Machine Learning is a hot topic, but it covers a huge range of applications — and with so many people are talking about it — it can be overwhelming to navigate, especially when you’re just starting out. So we put together this article to introduce you to three of the big schools of Machine Learning (ML) — Supervised Learning, Unsupervised Learning, and Reinforcement Learning. These three are responsible for many of the innovations in Machine Learning in recent years — of which you’ve probably experienced but not realised.
So, what’s the difference?
Supervised Learning, Unsupervised Learning and Reinforcement Learning
The “Learning” component of these three applications (and machine learning more generally), refers to how a computer ‘learns’ to do a task using an algorithm. The key difference between these learning types is how the algorithm achieves the task or gets to the right answer.

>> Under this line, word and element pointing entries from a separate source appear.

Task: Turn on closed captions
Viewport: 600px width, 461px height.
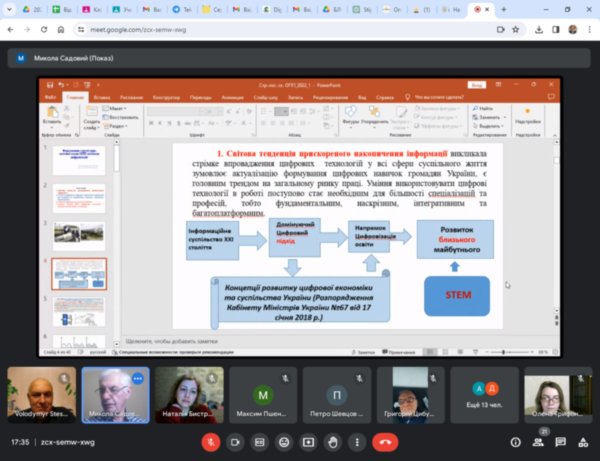Action: [260, 441]
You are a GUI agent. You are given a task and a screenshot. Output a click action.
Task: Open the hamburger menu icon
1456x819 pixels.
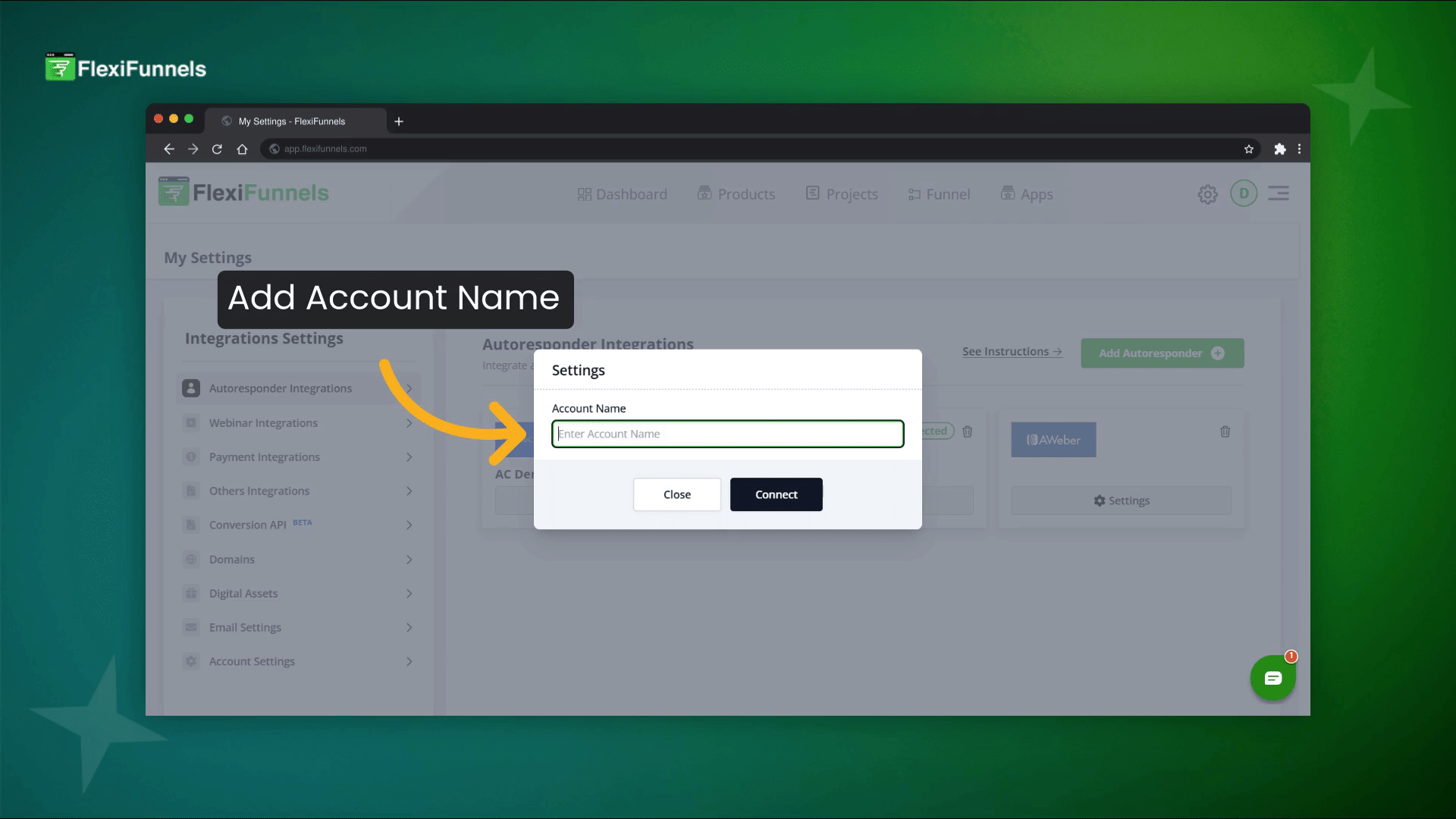pyautogui.click(x=1279, y=193)
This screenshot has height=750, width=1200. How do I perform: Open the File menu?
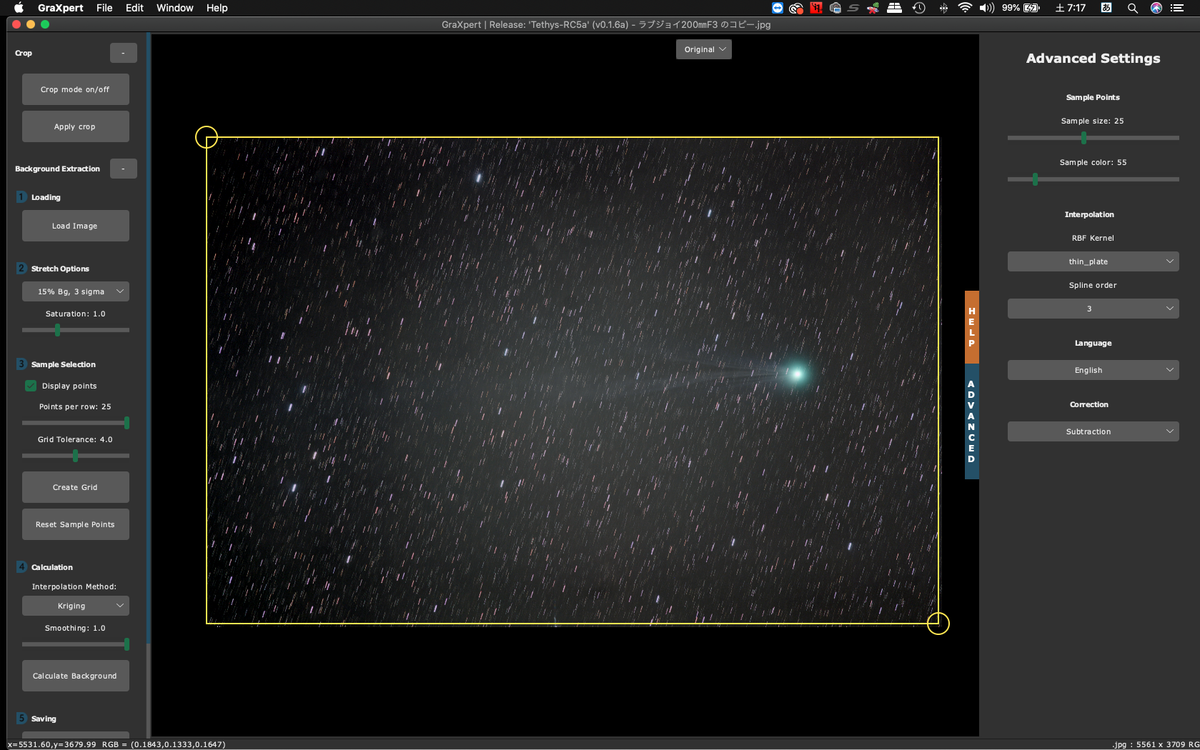point(104,8)
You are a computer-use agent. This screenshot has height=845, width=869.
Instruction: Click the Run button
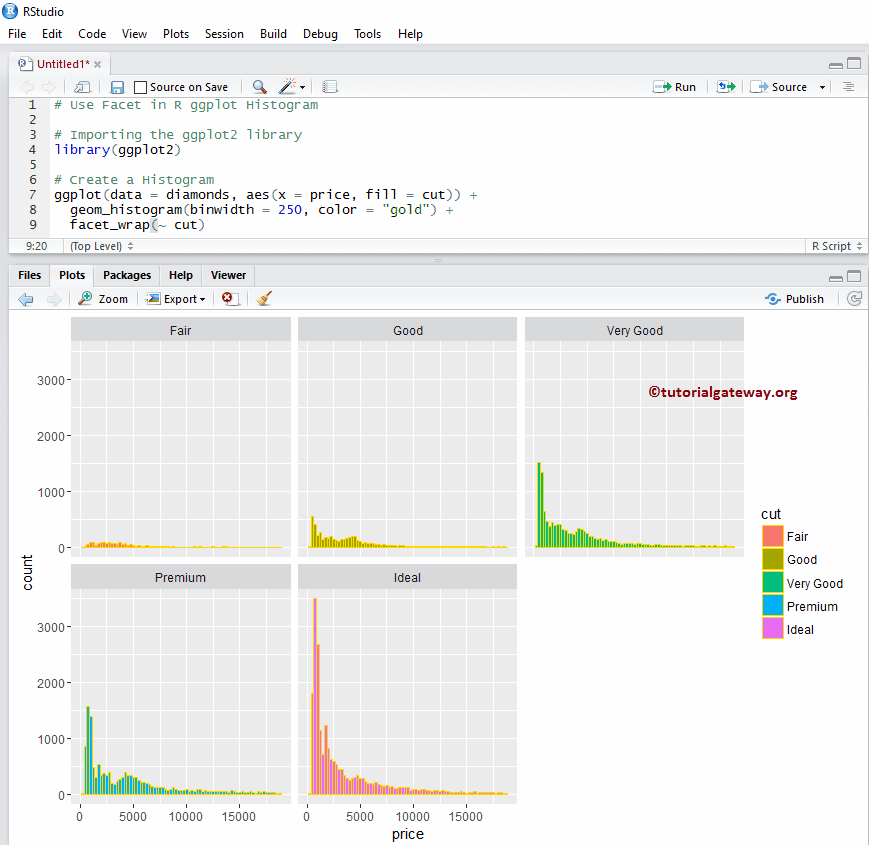coord(675,86)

Before we continue, a few comments on language used within this piece: “Learning” for an algorithm refers to training the algorithm on a data set until it achieves an acceptable degree of accuracy. What is acceptable will depend on various factors including the end application of the algorithm. For example, if one were training an algorithm to detect cancer, one would want the highest degree of confidence possible, to avoid needlessly stressing patients. On the other hand, if one were to train an algorithm to detect whether a picture contained a jar of jam or a lemon meringue pie, the stakes are much lower.
Supervised Learning
When you use Supervised Learning (SL) algorithms, the algorithm is trained on labelled data.. This is usually with the help of training sets — data sets that are already labelled with the right answer — which the algorithm uses to figure out how to get this answer. Then, when the algorithm encounters new, unlabelled data, it can use what it’s learnt to label the new data correctly. Or, if it doesn’t get it right, the training set ‘corrects’ it and the algorithm keeps learning. For example, in the case of the jam jar/meringue quandary posed earlier, we would have a data set of 10,000 photos. Half would contain jam, half would contain meringue. They would be tagged as such. We would take 9000 of the photos for training. The algorithm would “look” at each picture (Note — link to “How computer vision works”), and slowly it would be trained to detect each image. Once trained, if it were shown an unlabelled picture (from the 1000 we thoughtfully didn’t train it on), the algorithm would be able to output whether it thought the photo contained either a jar of jam or a lemon meringue pie, and a degree of confidence — expressed as a percentage.
Unsupervised Learning
Unlike in Supervised Learning, algorithms that use Unsupervised Learning (UL) do not start with labelled data. They are trained on unlabelled data (and it is in this way they are “unsupervised”). In the example of jam jars and meringues, they would be shown the same dataset — this time without the labels. Training is undertaken and the algorithm has to instead look for relationships in the data. By doing this, the algorithm can either sort out the data into groups based on common features or try and find rules that describe as much of the data as it can. Then it’s up to the user to decide whether the algorithm’s answer is useful. If it is, then that’s great! If not, then the user can run a different algorithm to see what kind of answer it comes up with. So, we know what that means for jam that comes in a jar, and pies of the lemon meringue ilk. In a business sense, you could train an algorithm on your customer data and find relationships that you didn’t know existed and this could lead to new opportunities for you. A famous example of this was Netflix realising that geography and age was not an accurate indicator of taste from person to person. Instead, if they clustered audience by what they had watched, then recommended other shows viewers of the same cluster had watched, they could greatly improve the accuracy of their recommendation system.